Armando Quazzo, di SMAT, ha messo in luce le sfide dell’applicazione del BIM nelle utility, dove la mole di interconnessioni da gestire è estremamente elevata e l’inserimento di strumenti di innovazione non sempre viene accolto con ottimismo dagli addetti ai lavori.
Adriano Castagnone ha presentato le novità digitali di ASSOBIM, che spaziano dall’integrazione dell’AI, con un ChatBot verticalizzato dedicato al mondo BIM, al lancio di “Marketplace BIM Solution”, una piattaforma in cui i soci possono inserire le schede merceologiche dei propri prodotti al fine di incontrare potenziali acquirenti.
Francesco Semeraro, di ANAS, ha commentato la percezione della digitalizzazione dei processi all’interno una società appaltante come la propria, evidenziando i vantaggi economici del BIM per l’intero ciclo di vita delle opere, ma anche le difficoltà legate all’uso obbligatorio dei formati aperti. Dal suo punto di vista, la sfida più importante che ANAS si trova oggi ad affrontare è integrare nei modelli informativi sia la gestione delle informazioni che la contabilizzazione dei lavori, creando un flusso continuo tra progettazione e realizzazione.

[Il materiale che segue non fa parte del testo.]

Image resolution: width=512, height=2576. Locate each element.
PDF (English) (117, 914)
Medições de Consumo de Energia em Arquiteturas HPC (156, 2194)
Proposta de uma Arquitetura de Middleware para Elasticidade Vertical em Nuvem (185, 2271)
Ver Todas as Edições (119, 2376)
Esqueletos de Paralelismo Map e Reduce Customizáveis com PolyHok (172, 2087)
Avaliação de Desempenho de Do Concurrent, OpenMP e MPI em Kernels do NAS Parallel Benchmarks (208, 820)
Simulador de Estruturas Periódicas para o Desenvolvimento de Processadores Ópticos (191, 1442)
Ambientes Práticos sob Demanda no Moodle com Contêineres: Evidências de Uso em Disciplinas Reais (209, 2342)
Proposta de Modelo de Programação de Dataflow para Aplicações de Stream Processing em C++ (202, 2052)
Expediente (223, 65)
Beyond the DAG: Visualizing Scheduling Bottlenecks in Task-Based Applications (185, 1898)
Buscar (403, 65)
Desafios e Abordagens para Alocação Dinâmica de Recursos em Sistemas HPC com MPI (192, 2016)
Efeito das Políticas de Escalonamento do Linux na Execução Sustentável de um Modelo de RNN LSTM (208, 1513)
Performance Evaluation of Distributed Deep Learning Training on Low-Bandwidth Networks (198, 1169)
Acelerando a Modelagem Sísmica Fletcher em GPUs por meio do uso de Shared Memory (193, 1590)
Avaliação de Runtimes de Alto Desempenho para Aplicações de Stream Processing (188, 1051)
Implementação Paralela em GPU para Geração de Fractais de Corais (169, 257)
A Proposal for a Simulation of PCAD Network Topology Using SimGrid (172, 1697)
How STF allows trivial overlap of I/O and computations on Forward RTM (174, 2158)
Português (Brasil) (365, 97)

Salvatore D’Alfonso ha esposto il livello di adozione del BIM nel settore delle costruzioni, già diffuso tra appaltatori e progettisti, evidenziando come la duplice esperienza, sia francese che italiana, consenta a TELT applicazioni innovative in ambedue i contesti.
In chiusura, Gioele Lauro ha parlato dell’implementazione del BIM attraverso progetti pilota per creare una base comune in azienda, puntando sul valore aggiunto più che sulla normativa. Infine, ha sottolineato che l’IA ad oggi viene utilizzata senza una strategia strutturata, con una gestione ancora manuale dei dati.